■ Task item ■
Below are several entries. Transcribe exactly those lines that fall from the one with "Click the 线程数 thread count field" through the one with "Task: Choose Workaround as the exception type", end lines included.

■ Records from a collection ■
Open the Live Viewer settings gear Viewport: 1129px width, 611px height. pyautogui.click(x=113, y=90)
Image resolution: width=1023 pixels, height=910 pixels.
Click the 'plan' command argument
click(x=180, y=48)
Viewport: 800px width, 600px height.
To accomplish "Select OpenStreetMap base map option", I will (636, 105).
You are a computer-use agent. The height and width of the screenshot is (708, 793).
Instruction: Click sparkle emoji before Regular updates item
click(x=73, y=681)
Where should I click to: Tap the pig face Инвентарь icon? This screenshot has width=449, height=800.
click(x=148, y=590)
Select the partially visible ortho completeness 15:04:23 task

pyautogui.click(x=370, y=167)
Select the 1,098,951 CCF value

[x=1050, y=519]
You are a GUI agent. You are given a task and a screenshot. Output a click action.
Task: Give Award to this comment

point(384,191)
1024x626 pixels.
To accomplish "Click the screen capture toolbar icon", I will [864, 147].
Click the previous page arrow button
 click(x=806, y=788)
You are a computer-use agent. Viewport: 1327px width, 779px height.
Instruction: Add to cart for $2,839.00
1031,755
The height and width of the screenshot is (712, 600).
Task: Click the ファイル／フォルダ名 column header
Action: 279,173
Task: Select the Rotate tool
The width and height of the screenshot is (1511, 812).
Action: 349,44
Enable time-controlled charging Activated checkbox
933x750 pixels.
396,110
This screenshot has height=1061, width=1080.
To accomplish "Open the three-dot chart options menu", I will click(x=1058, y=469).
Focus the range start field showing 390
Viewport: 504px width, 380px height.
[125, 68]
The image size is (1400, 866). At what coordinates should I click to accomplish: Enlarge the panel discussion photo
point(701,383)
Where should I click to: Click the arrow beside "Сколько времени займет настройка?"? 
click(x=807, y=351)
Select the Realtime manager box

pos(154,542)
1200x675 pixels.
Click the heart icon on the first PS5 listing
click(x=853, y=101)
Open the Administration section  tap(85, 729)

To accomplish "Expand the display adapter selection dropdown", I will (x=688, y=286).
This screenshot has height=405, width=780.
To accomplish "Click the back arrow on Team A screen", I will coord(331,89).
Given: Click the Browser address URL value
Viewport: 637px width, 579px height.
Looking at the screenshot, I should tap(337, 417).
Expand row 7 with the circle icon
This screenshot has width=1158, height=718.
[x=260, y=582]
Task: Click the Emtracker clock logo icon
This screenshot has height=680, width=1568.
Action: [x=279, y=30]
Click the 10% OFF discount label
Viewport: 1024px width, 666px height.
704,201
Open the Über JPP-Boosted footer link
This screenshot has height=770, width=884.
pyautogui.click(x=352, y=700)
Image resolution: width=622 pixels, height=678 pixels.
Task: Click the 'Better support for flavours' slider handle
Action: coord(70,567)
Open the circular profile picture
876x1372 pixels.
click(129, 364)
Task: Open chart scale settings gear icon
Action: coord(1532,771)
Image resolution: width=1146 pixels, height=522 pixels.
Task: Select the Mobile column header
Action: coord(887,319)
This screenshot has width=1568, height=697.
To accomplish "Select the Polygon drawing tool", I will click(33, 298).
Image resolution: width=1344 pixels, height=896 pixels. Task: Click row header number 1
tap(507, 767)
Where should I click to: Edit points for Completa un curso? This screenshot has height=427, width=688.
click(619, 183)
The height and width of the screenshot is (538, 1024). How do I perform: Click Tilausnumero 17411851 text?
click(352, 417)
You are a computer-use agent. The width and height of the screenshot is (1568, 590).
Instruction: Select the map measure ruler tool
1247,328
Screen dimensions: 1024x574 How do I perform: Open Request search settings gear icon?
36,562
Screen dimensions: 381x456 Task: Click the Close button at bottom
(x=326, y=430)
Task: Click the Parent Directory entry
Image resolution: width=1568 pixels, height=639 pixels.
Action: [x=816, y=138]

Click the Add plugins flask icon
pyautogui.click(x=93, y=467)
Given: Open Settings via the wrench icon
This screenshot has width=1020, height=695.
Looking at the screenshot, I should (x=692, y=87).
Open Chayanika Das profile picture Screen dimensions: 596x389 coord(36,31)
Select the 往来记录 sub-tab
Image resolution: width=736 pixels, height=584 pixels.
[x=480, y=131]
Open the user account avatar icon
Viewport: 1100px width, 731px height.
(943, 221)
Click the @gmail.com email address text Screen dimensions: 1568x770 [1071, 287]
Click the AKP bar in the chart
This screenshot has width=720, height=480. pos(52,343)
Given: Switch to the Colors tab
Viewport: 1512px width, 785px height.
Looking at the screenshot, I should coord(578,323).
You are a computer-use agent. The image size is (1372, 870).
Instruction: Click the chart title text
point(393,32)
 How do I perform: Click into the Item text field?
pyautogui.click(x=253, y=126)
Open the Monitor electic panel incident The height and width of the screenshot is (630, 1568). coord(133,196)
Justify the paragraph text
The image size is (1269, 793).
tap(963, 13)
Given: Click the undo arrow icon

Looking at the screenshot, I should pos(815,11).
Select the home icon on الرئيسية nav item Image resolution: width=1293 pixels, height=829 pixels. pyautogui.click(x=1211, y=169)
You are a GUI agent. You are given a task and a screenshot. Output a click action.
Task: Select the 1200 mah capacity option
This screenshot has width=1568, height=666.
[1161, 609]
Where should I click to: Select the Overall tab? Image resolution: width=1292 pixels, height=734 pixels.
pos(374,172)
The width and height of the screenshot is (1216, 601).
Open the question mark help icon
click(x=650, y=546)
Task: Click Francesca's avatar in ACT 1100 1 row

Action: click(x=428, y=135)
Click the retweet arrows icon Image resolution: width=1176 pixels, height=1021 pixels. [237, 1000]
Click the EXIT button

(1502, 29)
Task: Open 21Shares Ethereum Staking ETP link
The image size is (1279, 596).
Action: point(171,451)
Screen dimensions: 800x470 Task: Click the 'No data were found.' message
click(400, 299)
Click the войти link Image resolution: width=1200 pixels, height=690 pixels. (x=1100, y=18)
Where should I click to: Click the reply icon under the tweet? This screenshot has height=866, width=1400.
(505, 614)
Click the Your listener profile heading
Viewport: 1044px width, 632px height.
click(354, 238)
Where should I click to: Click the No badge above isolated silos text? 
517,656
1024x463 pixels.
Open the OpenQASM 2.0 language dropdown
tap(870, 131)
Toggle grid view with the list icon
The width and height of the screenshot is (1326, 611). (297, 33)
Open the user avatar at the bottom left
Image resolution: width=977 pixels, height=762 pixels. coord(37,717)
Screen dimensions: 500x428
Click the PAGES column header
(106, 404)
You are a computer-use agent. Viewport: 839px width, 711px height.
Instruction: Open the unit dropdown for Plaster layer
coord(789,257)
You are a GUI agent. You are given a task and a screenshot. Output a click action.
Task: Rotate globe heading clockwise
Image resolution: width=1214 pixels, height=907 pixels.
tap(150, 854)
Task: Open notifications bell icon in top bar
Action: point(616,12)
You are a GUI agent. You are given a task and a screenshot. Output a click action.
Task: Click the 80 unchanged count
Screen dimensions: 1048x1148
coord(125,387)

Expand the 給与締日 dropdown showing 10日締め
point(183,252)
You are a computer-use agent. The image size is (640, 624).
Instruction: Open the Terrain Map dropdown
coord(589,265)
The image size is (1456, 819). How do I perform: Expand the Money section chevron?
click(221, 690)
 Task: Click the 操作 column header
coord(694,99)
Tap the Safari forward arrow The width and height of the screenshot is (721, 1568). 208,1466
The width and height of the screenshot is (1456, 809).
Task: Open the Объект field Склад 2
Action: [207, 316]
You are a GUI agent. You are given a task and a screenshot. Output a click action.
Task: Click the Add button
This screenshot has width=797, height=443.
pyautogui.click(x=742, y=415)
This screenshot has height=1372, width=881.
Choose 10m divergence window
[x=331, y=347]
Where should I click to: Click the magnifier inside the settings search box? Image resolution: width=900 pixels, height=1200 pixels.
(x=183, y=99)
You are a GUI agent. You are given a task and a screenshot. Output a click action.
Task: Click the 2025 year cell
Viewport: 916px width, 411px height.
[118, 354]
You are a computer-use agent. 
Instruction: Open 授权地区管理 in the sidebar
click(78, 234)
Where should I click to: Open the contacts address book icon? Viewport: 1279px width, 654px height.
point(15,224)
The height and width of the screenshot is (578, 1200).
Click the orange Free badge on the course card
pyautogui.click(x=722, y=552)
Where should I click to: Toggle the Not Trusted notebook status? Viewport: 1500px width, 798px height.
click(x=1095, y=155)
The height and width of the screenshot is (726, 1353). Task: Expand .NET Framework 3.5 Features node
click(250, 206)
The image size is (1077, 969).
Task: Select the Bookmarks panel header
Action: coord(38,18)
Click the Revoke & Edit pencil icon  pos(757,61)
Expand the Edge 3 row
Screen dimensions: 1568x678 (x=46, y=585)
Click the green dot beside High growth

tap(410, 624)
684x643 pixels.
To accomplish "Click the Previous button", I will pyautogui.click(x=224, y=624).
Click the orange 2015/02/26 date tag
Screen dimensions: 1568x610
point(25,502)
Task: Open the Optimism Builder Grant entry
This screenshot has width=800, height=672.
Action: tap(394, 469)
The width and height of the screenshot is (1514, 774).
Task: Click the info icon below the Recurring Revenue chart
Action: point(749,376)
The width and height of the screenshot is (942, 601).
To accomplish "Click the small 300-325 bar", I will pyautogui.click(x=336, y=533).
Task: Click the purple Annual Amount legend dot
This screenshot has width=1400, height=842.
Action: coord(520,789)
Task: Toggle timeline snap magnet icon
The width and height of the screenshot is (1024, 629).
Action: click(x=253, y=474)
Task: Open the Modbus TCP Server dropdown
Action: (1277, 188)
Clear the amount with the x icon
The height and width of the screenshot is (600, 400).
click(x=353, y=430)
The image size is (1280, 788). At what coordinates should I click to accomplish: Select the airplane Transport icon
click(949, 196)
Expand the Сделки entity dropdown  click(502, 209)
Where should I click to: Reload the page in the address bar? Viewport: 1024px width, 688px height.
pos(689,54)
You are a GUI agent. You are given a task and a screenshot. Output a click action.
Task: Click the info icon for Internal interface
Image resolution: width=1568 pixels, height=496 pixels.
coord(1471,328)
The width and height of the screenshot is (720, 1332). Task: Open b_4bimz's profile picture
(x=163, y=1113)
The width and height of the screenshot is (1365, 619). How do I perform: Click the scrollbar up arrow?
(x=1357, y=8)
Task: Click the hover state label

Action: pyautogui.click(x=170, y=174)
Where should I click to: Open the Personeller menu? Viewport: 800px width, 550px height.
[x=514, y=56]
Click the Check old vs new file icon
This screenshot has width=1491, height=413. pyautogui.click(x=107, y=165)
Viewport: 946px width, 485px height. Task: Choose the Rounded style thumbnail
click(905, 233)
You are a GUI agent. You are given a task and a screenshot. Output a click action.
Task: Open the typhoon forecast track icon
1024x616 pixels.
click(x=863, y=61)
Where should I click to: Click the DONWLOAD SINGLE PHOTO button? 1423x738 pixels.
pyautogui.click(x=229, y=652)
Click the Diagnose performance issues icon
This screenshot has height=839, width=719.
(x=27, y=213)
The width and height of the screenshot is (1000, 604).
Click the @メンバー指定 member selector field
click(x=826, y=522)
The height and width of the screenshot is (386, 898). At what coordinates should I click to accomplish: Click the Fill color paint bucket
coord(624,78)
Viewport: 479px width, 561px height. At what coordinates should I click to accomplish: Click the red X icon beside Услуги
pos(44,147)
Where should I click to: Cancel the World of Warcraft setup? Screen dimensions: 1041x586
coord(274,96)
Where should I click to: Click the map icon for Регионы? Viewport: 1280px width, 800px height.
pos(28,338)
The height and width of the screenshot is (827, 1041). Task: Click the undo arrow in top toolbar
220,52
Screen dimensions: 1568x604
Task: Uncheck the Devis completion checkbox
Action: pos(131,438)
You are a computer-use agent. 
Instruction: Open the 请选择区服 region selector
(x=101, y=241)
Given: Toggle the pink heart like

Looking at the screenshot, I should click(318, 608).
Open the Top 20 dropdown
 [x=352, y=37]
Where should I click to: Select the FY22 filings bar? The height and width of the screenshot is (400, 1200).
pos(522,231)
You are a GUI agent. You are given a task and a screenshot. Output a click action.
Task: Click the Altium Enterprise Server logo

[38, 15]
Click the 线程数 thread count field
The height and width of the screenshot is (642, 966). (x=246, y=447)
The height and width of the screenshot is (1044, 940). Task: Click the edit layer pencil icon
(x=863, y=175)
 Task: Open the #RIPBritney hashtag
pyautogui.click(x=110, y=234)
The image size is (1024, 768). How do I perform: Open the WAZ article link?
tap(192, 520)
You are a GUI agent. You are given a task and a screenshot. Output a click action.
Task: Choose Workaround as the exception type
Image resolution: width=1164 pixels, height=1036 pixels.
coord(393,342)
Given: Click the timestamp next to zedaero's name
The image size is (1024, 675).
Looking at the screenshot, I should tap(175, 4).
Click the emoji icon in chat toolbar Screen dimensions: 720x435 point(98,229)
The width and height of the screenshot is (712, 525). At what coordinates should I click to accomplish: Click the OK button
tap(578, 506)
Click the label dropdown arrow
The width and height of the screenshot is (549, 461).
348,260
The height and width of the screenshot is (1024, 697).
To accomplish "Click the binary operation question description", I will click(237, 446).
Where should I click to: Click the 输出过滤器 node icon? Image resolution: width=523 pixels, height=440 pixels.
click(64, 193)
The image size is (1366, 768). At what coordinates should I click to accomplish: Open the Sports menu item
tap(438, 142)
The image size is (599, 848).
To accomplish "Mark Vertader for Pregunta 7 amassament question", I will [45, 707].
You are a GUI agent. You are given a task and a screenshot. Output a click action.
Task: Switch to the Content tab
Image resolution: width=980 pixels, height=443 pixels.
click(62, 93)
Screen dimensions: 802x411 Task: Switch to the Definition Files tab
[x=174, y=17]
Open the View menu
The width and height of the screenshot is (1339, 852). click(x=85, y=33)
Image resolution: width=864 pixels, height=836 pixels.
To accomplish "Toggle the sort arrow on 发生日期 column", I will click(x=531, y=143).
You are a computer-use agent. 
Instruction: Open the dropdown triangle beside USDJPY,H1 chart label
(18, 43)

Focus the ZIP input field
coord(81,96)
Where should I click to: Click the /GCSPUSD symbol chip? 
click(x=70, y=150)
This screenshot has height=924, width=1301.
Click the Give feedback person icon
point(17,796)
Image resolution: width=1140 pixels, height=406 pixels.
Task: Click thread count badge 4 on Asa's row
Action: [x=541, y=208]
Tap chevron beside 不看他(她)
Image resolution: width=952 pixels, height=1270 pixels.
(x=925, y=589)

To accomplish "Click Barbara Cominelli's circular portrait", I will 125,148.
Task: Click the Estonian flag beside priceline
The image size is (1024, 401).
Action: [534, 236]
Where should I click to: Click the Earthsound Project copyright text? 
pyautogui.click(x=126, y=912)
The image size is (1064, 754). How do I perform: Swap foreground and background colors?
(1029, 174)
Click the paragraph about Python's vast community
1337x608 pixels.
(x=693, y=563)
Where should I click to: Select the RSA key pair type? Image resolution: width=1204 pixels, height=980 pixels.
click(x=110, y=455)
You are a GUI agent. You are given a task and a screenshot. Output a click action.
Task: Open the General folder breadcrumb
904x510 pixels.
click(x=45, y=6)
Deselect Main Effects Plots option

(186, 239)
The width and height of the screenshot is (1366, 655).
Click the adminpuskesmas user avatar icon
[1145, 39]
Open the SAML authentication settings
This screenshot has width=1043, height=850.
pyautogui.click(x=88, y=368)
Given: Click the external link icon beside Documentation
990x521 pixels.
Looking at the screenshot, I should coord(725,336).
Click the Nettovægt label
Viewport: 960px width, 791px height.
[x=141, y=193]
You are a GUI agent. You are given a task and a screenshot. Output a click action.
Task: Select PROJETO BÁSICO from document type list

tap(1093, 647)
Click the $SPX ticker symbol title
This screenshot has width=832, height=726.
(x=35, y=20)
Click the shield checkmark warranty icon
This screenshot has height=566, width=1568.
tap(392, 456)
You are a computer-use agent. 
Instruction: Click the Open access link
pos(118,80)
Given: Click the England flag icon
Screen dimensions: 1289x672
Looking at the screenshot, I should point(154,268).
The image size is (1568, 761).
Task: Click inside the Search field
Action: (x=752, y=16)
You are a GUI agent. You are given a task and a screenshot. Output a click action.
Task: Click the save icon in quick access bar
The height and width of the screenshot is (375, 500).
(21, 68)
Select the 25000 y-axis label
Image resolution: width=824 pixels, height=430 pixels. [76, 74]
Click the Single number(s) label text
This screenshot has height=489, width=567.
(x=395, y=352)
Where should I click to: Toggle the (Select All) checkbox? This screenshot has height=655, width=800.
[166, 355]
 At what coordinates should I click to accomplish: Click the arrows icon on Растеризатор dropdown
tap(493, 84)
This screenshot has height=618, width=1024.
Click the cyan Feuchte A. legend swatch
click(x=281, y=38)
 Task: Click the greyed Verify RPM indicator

■ Result of this task ■
Click the 线程数 thread count field
The height and width of the screenshot is (642, 966). (x=246, y=447)
The height and width of the screenshot is (1044, 940). Task: Click the edit layer pencil icon
(x=863, y=175)
 Task: Open the #RIPBritney hashtag
pyautogui.click(x=110, y=234)
The image size is (1024, 768). How do I perform: Open the WAZ article link?
tap(192, 520)
You are a GUI agent. You are given a task and a screenshot. Output a click action.
Task: Choose Workaround as the exception type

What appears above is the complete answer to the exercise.